> _Problem details_: Give back the entries from the line with "Open the Erokspor team link" up to and including the line with "Click the Italian", swapping "Click" for "Select" and leaving everything else as it is. Return only those lines.

> _Extracted data_:

---*---

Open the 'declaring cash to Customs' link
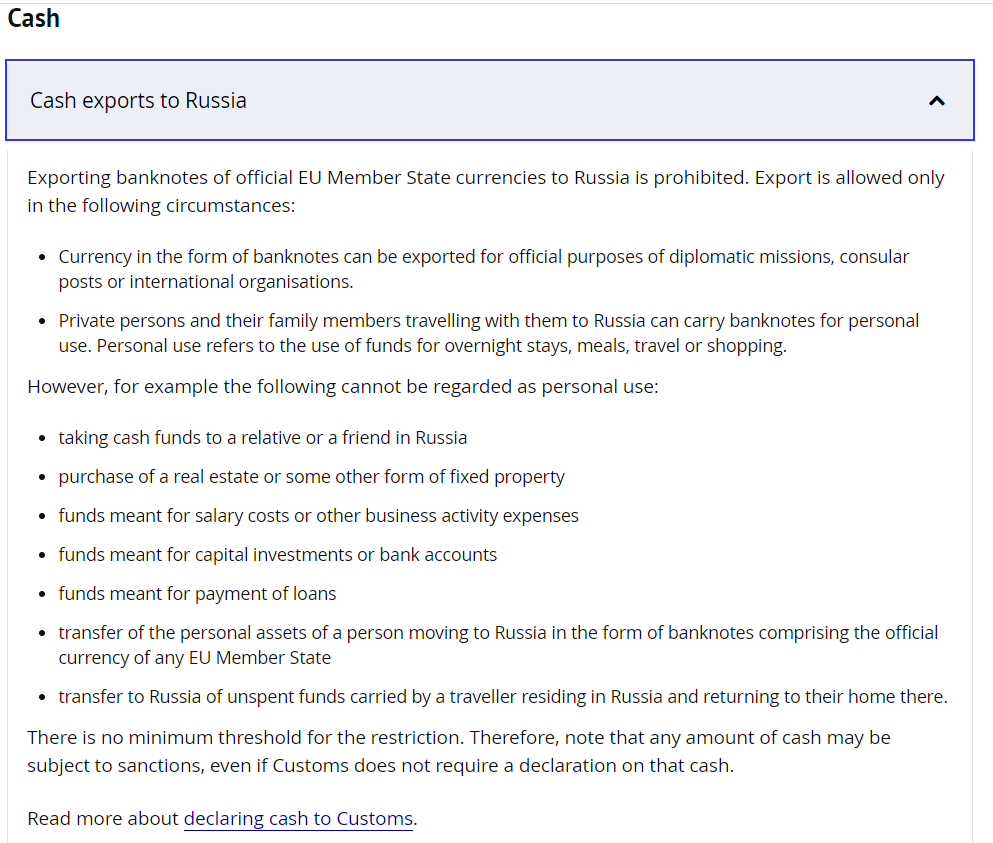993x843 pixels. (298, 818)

---*---

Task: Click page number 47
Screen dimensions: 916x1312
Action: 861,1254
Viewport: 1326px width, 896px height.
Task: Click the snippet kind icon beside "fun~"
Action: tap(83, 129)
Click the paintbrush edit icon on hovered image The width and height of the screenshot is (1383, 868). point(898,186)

---*---

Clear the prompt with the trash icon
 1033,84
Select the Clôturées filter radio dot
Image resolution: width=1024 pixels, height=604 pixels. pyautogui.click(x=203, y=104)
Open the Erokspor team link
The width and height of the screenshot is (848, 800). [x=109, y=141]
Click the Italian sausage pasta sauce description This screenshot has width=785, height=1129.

---*---

> _Completed exercise_:
Open the Erokspor team link
The width and height of the screenshot is (848, 800). [x=109, y=141]
Select the Italian sausage pasta sauce description This screenshot has width=785, height=1129.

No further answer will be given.